A new research has suggested that nonphotosynthetic pigments can be biosignatures of life on other worlds.
Using computer simulations, University of Washington researchers found that if organisms with nonphotosynthetic pigments, those that process light for tasks other than energy production, cover enough of a distant planet's surface, their spectral signal could be strong enough to be detected by powerful future telescopes now being designed. The knowledge could add a new perspective to the hunt for life beyond Earth.
Lead author Edward Schwieterman said that such organisms will produce reflectance, or brightness, signatures different than those of land vegetation like trees, adding that this could push researchers to broaden their conception of what surface biosignatures might look like on an exoplanet or world beyond our solar system.
Exoplanets are much too far away to observe in any detail; even near-future telescopes will deliver light from such distant targets condensed to a single pixel.
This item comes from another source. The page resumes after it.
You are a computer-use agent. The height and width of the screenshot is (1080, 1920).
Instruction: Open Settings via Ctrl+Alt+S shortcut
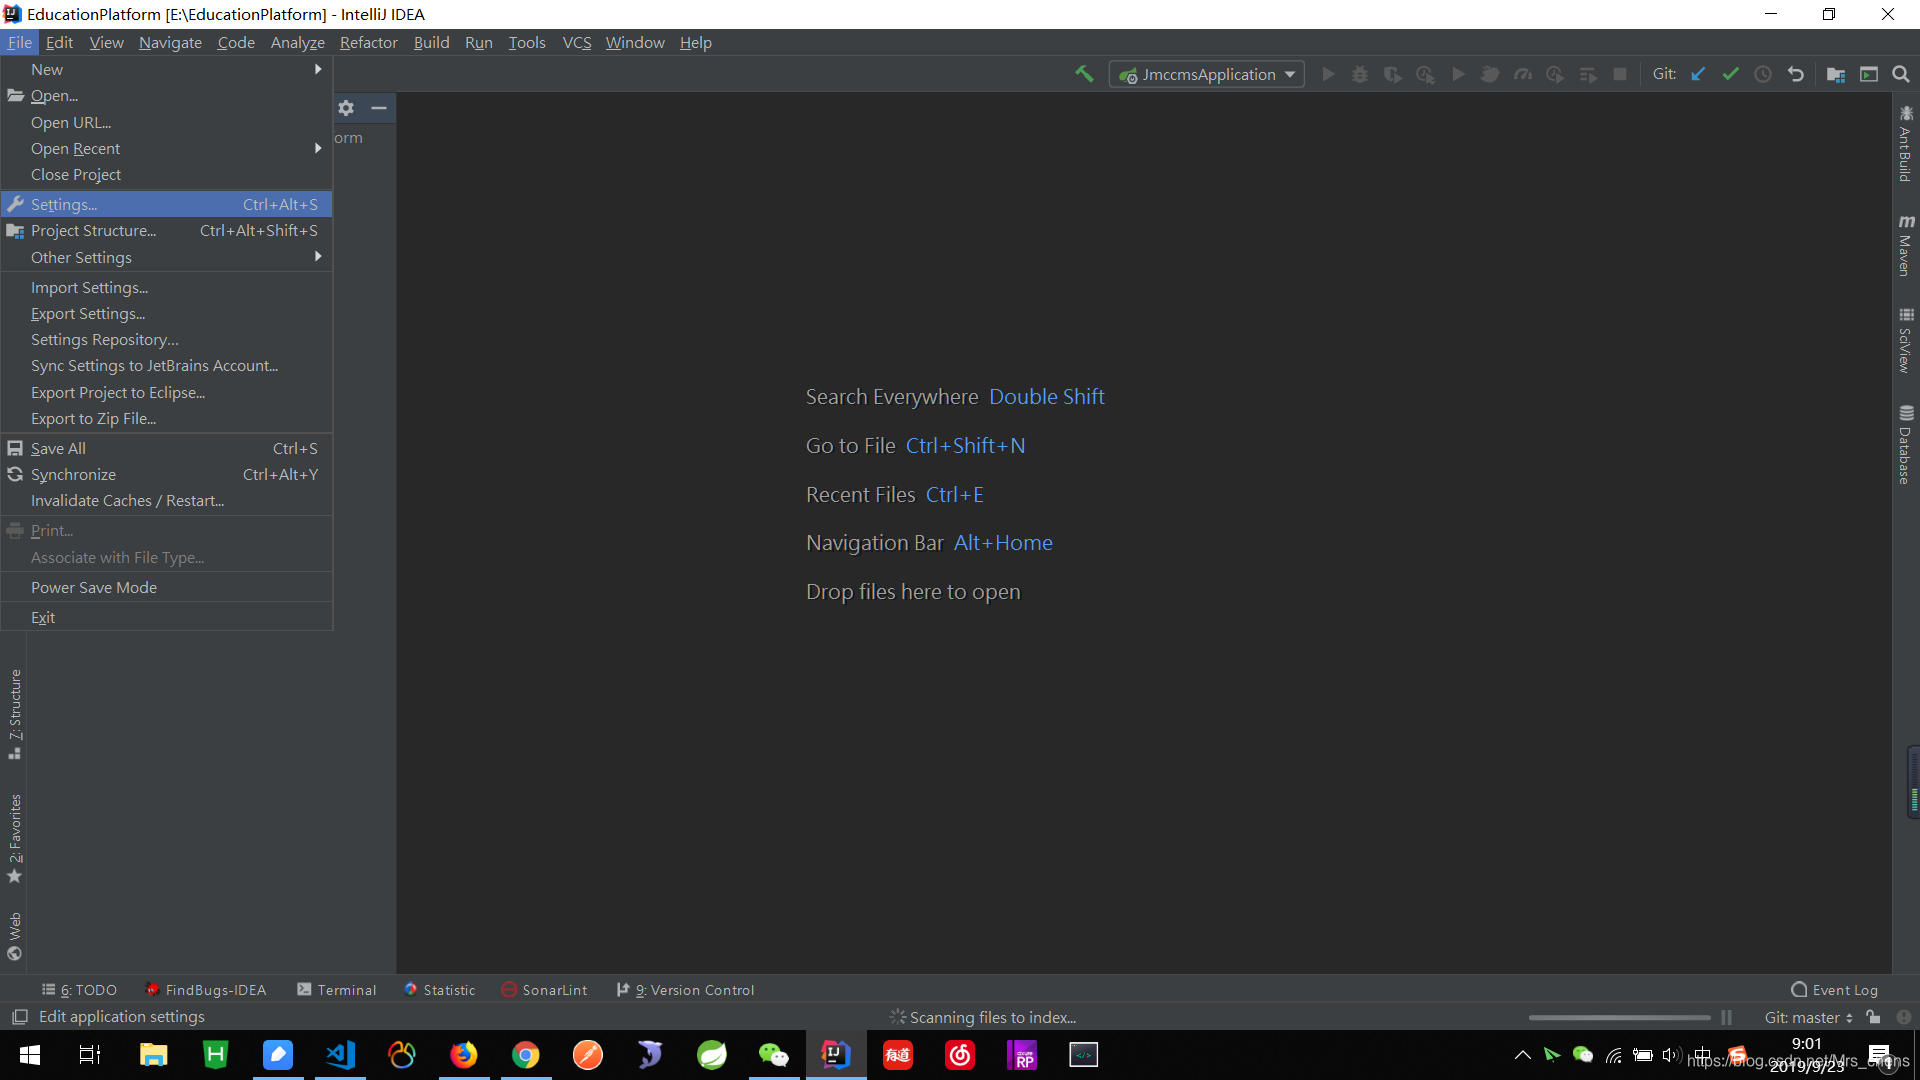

So even a strong signal of nonphotosynthetic pigments would be seen at best only in the "disk average" or average planetary brightness in the electromagnetic spectrum, Schwieterman said.
This broader perspective might allow them to pick up on something they might have missed or offer an additional piece of evidence, in conjunction with a gaseous biosignature like oxygen, for example, that a planet is inhabited, Schwieterman said.
The study is published in May in the journal Astrobiology.